Mike Perham edited this page Oct 7, 2022 · 16 revisions

Whenever you use an asynchronous system, workflow becomes much harder to control. It's easy to create a lot of work in parallel, to fire and forget 10 jobs, but synchronizing based on those parallel jobs in a more complex workflow can quickly become a hard problem to solve yourself. Let's consider an example.

The Naive Approach

You want to upload 10 product images to S3 and only mark the product as visible to customers once the images are available on S3. We don't want the customer to see broken images, right?
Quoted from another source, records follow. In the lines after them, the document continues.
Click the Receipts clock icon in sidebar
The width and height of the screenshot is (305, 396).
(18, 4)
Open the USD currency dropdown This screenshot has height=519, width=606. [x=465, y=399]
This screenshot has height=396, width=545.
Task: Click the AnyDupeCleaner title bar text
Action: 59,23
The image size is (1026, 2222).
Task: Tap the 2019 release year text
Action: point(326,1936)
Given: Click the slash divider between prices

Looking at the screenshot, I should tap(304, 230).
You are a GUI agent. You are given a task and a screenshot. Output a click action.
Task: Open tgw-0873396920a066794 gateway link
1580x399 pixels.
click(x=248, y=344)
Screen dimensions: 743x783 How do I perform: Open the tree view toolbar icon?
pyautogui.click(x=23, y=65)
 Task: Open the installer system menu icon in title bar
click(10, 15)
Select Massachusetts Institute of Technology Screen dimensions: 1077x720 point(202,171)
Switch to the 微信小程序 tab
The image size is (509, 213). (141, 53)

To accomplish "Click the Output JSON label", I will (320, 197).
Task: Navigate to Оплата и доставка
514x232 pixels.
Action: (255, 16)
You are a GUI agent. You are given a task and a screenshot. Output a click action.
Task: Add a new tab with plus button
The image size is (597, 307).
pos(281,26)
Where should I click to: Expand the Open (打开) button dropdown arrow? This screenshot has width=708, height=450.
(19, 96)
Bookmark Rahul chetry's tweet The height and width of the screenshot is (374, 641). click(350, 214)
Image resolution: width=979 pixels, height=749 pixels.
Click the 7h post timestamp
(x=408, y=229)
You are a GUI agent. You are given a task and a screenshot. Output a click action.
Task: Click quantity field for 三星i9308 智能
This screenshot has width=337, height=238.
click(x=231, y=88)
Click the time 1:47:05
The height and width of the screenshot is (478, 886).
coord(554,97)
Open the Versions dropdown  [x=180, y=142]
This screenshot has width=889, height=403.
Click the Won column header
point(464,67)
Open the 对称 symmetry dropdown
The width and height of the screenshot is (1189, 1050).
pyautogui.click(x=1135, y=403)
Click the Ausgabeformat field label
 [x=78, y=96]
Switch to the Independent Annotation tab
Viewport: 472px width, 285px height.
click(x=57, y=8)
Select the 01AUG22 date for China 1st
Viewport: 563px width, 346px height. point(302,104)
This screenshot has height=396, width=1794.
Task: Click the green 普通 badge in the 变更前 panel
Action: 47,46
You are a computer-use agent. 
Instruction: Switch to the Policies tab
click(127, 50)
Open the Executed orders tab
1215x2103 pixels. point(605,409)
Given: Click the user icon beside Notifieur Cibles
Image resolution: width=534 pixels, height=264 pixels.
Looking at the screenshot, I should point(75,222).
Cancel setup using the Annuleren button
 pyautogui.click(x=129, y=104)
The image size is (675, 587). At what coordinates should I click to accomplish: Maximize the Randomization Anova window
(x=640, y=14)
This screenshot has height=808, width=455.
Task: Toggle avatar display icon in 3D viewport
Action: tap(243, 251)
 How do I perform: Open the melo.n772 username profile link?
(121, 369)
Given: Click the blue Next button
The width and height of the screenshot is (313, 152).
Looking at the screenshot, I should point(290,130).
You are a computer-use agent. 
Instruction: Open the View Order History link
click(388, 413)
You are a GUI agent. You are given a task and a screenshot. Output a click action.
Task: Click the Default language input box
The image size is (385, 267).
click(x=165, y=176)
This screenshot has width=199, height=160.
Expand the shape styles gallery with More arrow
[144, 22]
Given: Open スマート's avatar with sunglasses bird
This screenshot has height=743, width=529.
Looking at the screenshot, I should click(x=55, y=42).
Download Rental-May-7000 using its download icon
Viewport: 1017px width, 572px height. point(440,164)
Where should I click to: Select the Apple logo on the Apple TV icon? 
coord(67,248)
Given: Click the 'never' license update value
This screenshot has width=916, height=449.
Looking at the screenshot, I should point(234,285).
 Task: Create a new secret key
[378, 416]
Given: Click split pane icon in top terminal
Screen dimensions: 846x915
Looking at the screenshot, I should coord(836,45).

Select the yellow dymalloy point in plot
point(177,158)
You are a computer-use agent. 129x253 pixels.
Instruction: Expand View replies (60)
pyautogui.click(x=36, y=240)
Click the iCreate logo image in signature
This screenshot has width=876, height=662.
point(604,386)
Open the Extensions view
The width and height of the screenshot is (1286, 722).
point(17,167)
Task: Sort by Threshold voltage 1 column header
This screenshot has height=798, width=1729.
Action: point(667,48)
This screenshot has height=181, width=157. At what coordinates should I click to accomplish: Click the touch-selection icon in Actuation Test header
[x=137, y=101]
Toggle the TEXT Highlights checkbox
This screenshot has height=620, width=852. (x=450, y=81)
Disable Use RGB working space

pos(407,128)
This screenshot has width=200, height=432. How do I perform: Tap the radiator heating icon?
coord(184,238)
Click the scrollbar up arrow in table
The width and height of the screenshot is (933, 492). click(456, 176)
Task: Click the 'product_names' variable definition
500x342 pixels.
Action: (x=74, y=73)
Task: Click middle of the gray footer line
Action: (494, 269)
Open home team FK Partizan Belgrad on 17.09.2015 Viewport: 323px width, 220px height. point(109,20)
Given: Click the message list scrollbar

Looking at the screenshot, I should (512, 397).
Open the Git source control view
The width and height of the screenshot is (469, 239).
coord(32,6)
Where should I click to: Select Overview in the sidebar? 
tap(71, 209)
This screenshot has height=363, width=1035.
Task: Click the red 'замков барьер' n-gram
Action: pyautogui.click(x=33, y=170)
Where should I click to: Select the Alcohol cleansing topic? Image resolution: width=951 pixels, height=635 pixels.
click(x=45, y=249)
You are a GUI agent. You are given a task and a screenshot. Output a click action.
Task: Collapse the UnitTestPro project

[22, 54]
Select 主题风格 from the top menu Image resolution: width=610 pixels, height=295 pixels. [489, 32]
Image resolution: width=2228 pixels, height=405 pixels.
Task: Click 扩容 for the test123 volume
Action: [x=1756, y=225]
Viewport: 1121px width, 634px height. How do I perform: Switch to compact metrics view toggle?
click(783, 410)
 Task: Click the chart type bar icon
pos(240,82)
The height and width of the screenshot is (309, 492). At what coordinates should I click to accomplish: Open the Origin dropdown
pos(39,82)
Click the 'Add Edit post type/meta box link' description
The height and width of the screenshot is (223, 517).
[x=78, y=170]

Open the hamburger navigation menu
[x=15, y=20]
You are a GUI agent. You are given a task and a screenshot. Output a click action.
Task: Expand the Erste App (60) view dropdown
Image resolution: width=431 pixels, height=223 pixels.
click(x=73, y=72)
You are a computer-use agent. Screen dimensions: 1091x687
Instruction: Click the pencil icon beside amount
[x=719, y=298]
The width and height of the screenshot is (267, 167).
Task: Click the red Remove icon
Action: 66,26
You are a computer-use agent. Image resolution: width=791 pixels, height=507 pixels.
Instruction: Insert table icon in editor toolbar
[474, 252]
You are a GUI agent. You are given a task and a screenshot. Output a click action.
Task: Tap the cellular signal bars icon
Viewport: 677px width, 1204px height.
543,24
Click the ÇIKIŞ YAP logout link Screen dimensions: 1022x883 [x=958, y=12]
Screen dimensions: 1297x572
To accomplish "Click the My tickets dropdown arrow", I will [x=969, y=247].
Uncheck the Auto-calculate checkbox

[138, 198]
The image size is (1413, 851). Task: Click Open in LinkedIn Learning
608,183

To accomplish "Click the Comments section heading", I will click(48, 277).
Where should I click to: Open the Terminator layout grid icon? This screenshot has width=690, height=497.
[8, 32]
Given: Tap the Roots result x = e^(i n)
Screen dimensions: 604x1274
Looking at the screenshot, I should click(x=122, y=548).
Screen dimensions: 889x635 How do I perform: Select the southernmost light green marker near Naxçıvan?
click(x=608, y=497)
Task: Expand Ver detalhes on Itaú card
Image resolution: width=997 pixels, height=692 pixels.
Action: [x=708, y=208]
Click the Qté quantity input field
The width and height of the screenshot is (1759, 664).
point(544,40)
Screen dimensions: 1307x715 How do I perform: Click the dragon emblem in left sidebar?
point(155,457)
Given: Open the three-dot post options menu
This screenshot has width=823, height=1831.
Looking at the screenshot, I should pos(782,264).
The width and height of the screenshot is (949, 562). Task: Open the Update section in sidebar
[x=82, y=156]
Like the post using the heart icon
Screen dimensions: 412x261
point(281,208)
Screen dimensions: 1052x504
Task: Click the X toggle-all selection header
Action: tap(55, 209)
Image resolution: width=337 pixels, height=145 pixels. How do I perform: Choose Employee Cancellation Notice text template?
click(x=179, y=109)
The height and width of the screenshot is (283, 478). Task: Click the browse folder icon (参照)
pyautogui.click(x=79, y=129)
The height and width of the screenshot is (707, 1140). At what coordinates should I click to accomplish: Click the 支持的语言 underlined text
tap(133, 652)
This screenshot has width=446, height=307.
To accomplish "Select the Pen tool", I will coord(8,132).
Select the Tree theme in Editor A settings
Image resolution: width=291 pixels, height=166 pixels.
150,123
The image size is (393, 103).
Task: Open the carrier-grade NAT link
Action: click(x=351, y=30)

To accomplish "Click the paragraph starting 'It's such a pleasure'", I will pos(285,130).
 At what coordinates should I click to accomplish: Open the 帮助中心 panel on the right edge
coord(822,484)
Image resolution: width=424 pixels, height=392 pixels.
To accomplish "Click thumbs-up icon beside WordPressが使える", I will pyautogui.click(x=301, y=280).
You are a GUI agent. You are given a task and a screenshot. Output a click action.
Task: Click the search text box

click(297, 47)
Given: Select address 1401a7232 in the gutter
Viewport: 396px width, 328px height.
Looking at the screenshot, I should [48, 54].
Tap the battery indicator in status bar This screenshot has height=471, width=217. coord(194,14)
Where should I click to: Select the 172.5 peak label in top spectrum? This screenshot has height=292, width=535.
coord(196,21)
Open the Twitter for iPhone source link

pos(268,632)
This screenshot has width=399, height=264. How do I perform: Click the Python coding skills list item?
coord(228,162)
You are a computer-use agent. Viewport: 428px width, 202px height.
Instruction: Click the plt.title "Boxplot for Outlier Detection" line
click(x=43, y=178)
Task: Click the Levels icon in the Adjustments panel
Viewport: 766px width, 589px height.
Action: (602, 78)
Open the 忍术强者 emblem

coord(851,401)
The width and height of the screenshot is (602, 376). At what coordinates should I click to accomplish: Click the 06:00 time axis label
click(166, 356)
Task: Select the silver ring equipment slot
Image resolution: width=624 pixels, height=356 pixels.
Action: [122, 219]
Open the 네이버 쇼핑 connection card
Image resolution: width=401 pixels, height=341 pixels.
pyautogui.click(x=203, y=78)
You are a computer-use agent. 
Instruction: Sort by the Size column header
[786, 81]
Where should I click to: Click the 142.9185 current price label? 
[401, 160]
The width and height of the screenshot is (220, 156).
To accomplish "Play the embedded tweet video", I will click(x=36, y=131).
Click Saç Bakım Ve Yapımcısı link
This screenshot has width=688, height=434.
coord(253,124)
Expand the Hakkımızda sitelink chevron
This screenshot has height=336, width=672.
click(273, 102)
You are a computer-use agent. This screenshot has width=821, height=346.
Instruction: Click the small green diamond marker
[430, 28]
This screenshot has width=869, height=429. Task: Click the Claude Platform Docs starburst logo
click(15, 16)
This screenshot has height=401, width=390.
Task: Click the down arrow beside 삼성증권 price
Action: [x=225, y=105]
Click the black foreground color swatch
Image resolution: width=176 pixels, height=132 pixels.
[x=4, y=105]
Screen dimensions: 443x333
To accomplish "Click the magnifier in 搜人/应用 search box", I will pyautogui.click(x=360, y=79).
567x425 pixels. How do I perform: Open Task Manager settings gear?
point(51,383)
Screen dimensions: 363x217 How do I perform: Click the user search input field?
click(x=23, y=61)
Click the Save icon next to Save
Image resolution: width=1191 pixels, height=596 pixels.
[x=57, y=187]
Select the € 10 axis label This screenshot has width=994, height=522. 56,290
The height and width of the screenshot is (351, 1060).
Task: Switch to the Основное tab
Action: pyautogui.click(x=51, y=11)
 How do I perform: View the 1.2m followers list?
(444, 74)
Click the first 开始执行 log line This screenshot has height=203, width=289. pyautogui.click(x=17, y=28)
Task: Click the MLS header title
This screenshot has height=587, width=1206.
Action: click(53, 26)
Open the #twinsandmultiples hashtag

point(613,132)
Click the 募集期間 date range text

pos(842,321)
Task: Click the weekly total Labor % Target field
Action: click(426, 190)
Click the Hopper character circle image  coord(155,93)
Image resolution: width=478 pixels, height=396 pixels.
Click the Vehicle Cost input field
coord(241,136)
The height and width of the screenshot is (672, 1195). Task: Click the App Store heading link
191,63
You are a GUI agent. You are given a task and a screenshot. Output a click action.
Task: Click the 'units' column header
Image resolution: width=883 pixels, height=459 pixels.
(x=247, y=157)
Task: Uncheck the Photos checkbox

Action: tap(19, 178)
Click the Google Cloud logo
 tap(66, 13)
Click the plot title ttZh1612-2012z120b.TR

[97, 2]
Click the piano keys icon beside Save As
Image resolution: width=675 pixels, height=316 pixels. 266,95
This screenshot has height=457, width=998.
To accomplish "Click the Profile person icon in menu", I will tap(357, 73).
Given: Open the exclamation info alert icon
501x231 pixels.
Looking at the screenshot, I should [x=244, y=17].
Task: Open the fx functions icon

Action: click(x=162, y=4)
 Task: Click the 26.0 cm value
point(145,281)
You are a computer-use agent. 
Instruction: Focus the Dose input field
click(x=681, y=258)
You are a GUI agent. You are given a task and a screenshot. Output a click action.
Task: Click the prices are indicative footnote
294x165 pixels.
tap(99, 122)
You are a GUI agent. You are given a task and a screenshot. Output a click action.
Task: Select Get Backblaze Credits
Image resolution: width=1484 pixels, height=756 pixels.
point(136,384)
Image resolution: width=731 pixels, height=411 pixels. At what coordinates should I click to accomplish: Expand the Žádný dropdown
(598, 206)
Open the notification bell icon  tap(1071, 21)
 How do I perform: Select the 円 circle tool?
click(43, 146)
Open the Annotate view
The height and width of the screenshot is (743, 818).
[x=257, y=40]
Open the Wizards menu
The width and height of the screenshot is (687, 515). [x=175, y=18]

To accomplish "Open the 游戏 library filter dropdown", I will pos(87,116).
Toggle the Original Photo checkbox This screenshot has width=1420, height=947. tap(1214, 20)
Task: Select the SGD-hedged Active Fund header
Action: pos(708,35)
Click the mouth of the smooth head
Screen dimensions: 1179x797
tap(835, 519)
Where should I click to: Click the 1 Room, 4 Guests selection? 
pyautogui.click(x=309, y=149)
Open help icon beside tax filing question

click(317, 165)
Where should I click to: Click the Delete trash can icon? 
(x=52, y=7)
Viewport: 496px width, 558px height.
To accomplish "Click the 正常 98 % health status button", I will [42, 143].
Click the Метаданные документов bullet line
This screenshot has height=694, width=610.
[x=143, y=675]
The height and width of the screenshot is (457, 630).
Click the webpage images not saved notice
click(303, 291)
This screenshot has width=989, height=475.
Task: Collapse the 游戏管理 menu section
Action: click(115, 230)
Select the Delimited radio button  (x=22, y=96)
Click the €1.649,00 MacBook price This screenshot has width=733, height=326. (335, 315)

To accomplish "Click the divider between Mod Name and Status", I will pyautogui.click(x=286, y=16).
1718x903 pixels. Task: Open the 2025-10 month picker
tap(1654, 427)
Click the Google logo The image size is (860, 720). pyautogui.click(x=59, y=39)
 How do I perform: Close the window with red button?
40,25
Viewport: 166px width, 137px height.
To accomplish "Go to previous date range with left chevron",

Conceptually that's simple: upload them one at a time.

class ProductImageUploader
  def upload(product, image_ids)
    image_ids.each do |image_id|
      s3_upload(data_for_image(image_id))
    end
    product.mark_visible!
  end
end

The problem is that it's slow because we're performing the work sequentially.

The Sidekiq Approach

Sidekiq allows you to split that work easily. Instead of processing 10 images in a loop, you create a job for each image and have your Sidekiq workers process the jobs in parallel. The resulting upload process will finish much quicker.

class ProductImageUploader
  include Sidekiq::Job

  def perform(image_id)
    s3_upload(data_for_image(image_id))
  end

  def self.upload(product, image_ids)
    image_ids.each do |image_id|
      perform_async(image_id)
    end
    # Can't do this here!
    #product.mark_visible!
  end
end

That speed comes at a price though: we've lost the ability to mark the product as visible! Because the image upload happens asynchronously, we don't know when all of the images have finished uploading. We'd like to register a callback to be executed when all of the jobs have completed.

The Sidekiq Pro Approach

That's synchronization in workflow terms: we don't want to change product visibility until the previous parallel jobs have all completed. It's not too hard to implement when all of your work is in one process or on one machine but Sidekiq is designed to run across many machines. Sidekiq Pro allows you to synchronize very easily: it introduces the notion of a Batch of jobs with callbacks that fire when all jobs in that Batch are finished.

class ImageUploader
  include Sidekiq::Job

  def perform(image_id)
    s3_upload(data_for_image(image_id))
  end

  def on_success(status, options)
    product = Product.find(options['pid'])
    product.mark_visible!
  end

  # Kick off this entire workflow by calling something like:
  # ImageUploader.upload(product, product.images.map(&:id))
  def self.upload(product, image_ids)
    batch = Sidekiq::Batch.new
    batch.on(:success, self, 'pid' => product.id)
    batch.jobs do
      image_ids.each do |image_id|
        perform_async(image_id)
      end
    end
  end
end

The on_success callback is called once the last image upload job executes successfully. Now we have the best of both worlds: the speed of parallel execution with proper synchronization ensuring no broken images for your users!

Remember: Sidekiq allows you to go from serial to parallel. Sidekiq Pro allows you to go from serial to parallel and back to serial. Easy.